Distributed System Design Patterns for Reliability and Scale

Building distributed systems is fundamentally different from building monolithic applications. In a monolith, function calls always succeed (or the whole application crashes). In distributed systems, network calls fail. Services go down. Latency spikes. Data gets out of sync.

After a year of building and operating distributed services—key management, encryption, authentication—I’ve learned that success depends on embracing failure as normal and designing for it from the start.

Here are the patterns that have worked for me.

The Fundamental Truth

In a distributed system, failure is not an exception—it’s the norm.

Networks are unreliable
Clocks drift
Services crash
Latency varies
Data diverges

Design for these realities, not against them.

Pattern 1: Circuit Breaker

Don’t keep calling a failing service. Fail fast and give it time to recover.
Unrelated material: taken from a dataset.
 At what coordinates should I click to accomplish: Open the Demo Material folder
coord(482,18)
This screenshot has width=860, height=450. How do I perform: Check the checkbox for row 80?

type CircuitBreaker struct {
    maxFailures  int
    timeout      time.Duration
    state        State
    failures     int
    lastAttempt  time.Time
    mu           sync.Mutex
}

type State int

const (
    Closed State = iota // Normal operation
    Open                // Failing, reject requests
    HalfOpen            // Testing if service recovered
)

func (cb *CircuitBreaker) Call(fn func() error) error {
    cb.mu.Lock()
    defer cb.mu.Unlock()

    // Check if circuit is open
    if cb.state == Open {
        if time.Since(cb.lastAttempt) < cb.timeout {
            return errors.New("circuit breaker open")
        }
        // Try to recover
        cb.state = HalfOpen
    }

    // Attempt call
    err := fn()

    if err != nil {
        cb.failures++
        cb.lastAttempt = time.Now()

        if cb.failures >= cb.maxFailures {
            cb.state = Open
        }

        return err
    }

    // Success - reset circuit breaker
    cb.failures = 0
    cb.state = Closed
    return nil
}

Usage:

func callEncryptionService(data []byte) error {
    return circuitBreaker.Call(func() error {
        return encryptionClient.Encrypt(data)
    })
}

This prevents cascading failures. If a downstream service is failing, stop sending it traffic and fail fast.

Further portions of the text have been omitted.